Every line in the listing below from the one with "1270x952 pixels." through the one with "1487x812 pixels." is to be reproduced exactly, both ends included; leave out the rest.

--- Data for the task ---

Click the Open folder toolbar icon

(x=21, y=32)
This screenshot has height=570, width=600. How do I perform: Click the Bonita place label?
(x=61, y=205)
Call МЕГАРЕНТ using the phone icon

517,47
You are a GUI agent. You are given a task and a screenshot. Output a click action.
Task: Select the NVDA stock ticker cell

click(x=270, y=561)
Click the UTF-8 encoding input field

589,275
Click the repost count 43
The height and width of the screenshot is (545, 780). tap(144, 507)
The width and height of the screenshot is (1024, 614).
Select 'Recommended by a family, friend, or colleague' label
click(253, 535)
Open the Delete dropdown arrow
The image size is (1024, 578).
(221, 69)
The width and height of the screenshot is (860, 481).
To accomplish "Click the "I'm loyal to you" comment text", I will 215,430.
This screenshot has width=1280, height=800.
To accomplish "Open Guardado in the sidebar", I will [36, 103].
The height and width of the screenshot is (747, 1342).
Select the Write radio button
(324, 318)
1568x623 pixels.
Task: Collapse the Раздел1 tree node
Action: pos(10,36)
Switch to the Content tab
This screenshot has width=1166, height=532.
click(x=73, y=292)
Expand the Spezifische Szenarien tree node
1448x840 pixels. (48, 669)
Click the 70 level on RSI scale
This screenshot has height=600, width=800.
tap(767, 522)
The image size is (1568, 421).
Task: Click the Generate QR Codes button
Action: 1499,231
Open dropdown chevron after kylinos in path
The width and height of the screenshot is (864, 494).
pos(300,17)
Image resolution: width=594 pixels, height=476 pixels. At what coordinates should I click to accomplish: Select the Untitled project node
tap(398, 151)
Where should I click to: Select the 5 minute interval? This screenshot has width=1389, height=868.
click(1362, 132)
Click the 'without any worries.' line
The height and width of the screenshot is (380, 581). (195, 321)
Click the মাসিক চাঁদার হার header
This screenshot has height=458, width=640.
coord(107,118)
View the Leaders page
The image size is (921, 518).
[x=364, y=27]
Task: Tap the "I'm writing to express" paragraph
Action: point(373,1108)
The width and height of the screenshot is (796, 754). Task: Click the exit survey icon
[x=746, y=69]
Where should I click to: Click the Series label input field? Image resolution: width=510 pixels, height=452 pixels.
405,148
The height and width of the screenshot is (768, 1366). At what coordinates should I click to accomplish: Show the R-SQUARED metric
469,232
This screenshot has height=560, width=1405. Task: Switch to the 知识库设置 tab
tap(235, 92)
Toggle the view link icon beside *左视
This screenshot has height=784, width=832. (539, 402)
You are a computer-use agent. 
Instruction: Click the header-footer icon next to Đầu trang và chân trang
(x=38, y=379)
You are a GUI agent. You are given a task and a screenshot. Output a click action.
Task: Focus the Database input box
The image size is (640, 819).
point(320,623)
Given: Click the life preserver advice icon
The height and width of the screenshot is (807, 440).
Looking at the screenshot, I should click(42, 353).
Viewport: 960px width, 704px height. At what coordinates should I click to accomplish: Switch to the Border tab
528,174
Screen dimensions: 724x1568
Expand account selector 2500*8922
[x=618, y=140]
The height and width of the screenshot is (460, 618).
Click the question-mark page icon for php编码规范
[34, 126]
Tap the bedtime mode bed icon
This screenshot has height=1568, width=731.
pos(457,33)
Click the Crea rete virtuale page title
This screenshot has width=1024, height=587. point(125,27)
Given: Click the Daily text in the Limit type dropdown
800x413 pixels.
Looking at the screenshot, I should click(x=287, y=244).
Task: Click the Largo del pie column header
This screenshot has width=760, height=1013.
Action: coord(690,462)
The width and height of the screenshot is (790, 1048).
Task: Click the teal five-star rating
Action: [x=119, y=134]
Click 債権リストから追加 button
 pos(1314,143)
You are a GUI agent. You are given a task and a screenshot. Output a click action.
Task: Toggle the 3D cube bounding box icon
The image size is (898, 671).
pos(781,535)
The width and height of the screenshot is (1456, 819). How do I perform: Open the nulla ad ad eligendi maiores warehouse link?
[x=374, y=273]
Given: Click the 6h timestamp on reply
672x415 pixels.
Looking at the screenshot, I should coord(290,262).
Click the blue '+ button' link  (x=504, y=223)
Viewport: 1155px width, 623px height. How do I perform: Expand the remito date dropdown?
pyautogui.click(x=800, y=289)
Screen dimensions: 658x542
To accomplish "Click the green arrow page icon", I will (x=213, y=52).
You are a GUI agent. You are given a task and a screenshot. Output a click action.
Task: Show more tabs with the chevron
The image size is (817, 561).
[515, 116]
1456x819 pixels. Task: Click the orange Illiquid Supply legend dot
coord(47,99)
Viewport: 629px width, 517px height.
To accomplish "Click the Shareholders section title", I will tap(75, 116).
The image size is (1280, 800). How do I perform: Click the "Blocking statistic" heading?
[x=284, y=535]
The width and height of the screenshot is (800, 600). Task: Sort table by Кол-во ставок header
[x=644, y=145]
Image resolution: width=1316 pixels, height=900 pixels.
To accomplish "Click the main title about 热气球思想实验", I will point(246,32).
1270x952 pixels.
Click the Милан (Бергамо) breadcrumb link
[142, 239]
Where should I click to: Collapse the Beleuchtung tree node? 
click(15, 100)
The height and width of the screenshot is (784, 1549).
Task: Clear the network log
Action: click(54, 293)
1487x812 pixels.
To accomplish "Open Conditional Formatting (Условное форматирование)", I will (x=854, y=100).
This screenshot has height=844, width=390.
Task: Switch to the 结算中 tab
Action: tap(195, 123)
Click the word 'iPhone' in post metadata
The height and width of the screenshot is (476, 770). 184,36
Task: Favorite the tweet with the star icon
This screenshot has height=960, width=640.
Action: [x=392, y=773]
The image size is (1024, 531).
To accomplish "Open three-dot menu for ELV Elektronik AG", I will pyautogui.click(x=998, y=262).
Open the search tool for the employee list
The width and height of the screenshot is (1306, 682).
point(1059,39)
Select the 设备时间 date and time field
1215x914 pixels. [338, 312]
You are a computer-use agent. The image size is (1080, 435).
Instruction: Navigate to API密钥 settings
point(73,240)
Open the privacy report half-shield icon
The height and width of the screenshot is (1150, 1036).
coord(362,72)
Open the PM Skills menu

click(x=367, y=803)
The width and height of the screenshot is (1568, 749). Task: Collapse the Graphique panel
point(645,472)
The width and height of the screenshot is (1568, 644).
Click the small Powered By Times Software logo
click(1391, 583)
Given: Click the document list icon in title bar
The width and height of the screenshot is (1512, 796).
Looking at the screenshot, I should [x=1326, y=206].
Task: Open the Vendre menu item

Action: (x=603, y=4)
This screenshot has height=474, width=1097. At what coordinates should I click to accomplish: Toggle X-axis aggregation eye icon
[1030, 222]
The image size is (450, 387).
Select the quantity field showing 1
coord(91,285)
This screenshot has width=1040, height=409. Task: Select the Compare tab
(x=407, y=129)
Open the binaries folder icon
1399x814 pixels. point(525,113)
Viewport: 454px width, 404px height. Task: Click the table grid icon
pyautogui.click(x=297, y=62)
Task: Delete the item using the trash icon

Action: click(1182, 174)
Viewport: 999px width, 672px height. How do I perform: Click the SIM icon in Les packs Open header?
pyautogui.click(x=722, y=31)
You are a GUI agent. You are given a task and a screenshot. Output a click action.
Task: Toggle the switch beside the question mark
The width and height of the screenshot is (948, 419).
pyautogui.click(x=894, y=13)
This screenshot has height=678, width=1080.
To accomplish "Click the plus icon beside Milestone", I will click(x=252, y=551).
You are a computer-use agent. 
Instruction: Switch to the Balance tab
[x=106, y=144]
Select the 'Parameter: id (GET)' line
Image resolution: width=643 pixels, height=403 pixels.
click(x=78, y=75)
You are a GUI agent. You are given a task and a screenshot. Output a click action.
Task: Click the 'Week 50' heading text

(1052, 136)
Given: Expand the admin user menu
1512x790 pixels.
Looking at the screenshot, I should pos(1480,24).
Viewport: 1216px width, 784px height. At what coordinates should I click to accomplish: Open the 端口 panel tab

---

(Response below):
1270x952 pixels.
Click the Милан (Бергамо) breadcrumb link
[142, 239]
Where should I click to: Collapse the Beleuchtung tree node? 
click(15, 100)
The height and width of the screenshot is (784, 1549).
Task: Clear the network log
Action: click(54, 293)
1487x812 pixels.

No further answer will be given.